Dil Brito
Lowing

Lowing is a finely rendered, highly focused album that captures Dil Brito at their best.

Vancouver band Dil Brito’s 2018 album Mote was an album’s worth of musical inquiry, full of their self-declared “experimental alt-folk” and sonic studies on just how far they could push form. Where Mote unspooled like a spontaneous stream of consciousness, their latest, Lowing, hums with a quiet intensity; it is a finely rendered, highly focused album that still manages to capture Dil Brito at their free-form improvisational best. 

Opener “The Bodies” sets the tone and mood for the rest of Lowing. It’s the sound of treading water in a sea of swirling social media influences and rapid-fire change. Even while its dissonant strings pick up the tempo, “The Bodies” heartbeat remains measured and calm.
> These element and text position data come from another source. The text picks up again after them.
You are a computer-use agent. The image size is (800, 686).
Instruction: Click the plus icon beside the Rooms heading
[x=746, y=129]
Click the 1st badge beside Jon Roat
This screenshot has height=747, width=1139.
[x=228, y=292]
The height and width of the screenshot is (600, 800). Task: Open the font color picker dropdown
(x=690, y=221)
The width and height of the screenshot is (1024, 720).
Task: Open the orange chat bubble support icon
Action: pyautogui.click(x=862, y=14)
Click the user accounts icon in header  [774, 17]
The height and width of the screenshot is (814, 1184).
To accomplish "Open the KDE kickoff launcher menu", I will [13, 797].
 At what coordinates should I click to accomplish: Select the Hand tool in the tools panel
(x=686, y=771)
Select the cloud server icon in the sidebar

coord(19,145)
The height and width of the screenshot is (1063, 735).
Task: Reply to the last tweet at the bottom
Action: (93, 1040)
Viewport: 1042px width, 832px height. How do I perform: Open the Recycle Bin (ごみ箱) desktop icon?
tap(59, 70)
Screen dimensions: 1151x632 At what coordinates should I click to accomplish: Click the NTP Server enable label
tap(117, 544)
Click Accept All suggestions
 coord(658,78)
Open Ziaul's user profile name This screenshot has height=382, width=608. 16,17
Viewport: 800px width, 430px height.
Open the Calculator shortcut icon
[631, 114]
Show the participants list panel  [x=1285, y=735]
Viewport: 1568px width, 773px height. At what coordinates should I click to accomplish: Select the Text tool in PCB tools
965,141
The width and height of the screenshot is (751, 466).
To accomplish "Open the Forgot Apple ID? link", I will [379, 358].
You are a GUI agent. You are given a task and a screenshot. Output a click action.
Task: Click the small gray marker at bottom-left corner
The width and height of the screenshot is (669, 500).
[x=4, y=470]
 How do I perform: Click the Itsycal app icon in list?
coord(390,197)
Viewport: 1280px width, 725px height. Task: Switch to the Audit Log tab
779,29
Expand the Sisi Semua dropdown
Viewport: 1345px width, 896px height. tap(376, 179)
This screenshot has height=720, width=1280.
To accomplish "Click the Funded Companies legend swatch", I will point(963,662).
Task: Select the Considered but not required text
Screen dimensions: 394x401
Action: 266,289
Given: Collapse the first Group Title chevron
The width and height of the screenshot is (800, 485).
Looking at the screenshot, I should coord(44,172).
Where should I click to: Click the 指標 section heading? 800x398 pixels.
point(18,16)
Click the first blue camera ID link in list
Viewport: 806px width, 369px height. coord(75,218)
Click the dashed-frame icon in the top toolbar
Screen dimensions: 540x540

Even with haunted, muted crashes of piano chords, “Maybe Move” feels as soothing as a lullaby. Thematically Lowing hinges on the idea that as the world gets increasingly loud and chaotic, the more we need to master the art of standing still. “Bait the silence, make opaque all the noise we want to marry with waste,” goes the words to “Splintering, “I’ve been thinking about fate, for the gaps when I can sit and wait.” As a reward to patient and attentive listeners, songs like “The Pearl” and “I Am Being Clear For Once” offer sonic nuggets of fun; the former has passages that sound like the band keep turning the volume knob up and down to hypnotic effect; the latter is a jaunty guitar-plucked tune underpinned with what sounds like an interstellar message from an alien lifeform.

As if to further reinforce the notion of sitting still and centring oneself amidst a sea of change, Dil Brito is introducing Lowing through a unique listening party: the album will play in its entirety over the in-house sound systems of a number of Vancouver businesses simultaneously. More than a dozen locations will have Lowing subtly, quietly playing so that, in their words, “Only those who want to listen can listen — for everyone else, [Dil Brito] haven’t added to the noise of their lives.”